◆ **Stored dataset items**:

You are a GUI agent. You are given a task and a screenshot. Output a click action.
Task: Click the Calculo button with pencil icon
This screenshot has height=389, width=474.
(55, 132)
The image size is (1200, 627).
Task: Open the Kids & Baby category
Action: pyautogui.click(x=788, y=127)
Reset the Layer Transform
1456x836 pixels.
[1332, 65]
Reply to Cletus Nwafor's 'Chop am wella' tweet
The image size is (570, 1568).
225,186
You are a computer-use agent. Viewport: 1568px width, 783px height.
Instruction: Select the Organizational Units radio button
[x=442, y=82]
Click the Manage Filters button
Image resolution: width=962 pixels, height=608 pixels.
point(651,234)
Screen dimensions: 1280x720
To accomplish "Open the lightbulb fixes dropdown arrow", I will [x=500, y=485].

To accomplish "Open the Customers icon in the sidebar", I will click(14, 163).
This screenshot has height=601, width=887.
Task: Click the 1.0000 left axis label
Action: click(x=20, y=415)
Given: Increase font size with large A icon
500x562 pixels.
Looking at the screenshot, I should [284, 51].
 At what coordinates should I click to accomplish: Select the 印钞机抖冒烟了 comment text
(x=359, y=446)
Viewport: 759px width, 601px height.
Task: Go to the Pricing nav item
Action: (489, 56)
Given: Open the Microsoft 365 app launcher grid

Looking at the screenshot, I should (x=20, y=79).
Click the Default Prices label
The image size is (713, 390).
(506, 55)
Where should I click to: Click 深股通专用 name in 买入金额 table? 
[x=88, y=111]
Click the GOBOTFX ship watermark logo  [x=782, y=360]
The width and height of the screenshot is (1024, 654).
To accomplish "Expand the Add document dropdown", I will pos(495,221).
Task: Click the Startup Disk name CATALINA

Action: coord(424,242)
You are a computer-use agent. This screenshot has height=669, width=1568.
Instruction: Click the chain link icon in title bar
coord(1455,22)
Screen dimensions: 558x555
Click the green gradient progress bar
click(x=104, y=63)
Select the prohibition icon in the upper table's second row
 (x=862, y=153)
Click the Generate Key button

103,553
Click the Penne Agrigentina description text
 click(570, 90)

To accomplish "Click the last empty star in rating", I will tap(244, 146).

◆ **Exercise objective**:
Please report all lines in the entries where "dimensions" appears.

◆ **Exercise response**:
Screen dimensions: 1280x720
Screen dimensions: 558x555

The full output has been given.